- Objective 1
Set down the listing lines from the start of the listing up to and including the line that contains "pos(1276,63)", unchanged.

- Text passage
◆ ◆ ◆ ◆ ◆

I was recently told off by my vps as my python script was using too much cpu (apparently the script was utilising the entire core for a few hours).
my script uses the twython library to stream tweets
def on_success(self, data):
if 'text' in data:
self.counter += 1
self.tweetDatabase.save(Tweet(data))
#we only want to commit when we have a batch
if self.counter >= 1000:
print("{0}: commiting {1} tweets".format(datetime.now(), self.counter))
self.counter = 0
self.tweetDatabase.commit()
Tweet is a class that's job is to throw away meta data about the tweet I do not need:
class Tweet():
def __init__(self, json):
self.user = {"id" : json.get('user').get('id_str'), "name" : json.get('user').get('name')}
self.timeStamp = datetime.datetime.strptime(json.get('created_at'), '%a %b %d %H:%M:%S %z %Y')
self.coordinates = json.get('coordinates')
self.tweet = {
"id" : json.get('id_str'),
"text" : json.get('text').split('#')[0],
"entities" : json.get('entities'),
"place" : json.get('place')
}
self.favourite = json.get('favorite_count')
self.reTweet = json.get('retweet_count')
it also has a __str__ method that will return a super compact string representation of the object
the tweetDatabase.commit() just saves the tweets to a file while the tweetDatabase.Save() just saves the tweet to a list:
def save(self, tweet):
self.tweets.append(tweet.__str__())
def commit(self):
with open(self.path, mode='a', encoding='utf-8') as f:
f.write('\n'.join(self.tweets))
self.tweets = []
whats the best way to keep the cpu low? if I sleep I will be losing tweets as that will be time the program is spent not listening to twitters api. Dispite this I tried sleeping for a second after the program writes to file however this did nothing to bring the cpu down. For record saving to file every 1000 tweets is just over once a Minute.
many thanks

◆ ◆ ◆ ◆ ◆

- Data supplied
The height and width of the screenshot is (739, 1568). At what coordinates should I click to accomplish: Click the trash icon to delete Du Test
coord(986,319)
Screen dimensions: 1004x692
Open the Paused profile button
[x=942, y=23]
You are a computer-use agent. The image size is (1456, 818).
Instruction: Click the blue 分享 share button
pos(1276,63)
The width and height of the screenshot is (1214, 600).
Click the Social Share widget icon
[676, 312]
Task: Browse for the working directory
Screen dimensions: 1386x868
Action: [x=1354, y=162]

◆ ◆ ◆ ◆ ◆

- Objective 2
Rewrite the forum post from "I was recently" up to and including "self.tweetDatabase.save(Tweet(data))", putting "program" wherever "script" appears.

- Right answer 1
The height and width of the screenshot is (739, 1568). At what coordinates should I click to accomplish: Click the trash icon to delete Du Test
coord(986,319)
Screen dimensions: 1004x692
Open the Paused profile button
[x=942, y=23]
You are a computer-use agent. The image size is (1456, 818).
Instruction: Click the blue 分享 share button
pos(1276,63)

- Right answer 2
I was recently told off by my vps as my python program was using too much cpu (apparently the program was utilising the entire core for a few hours).
my program uses the twython library to stream tweets
def on_success(self, data):
if 'text' in data:
self.counter += 1
self.tweetDatabase.save(Tweet(data))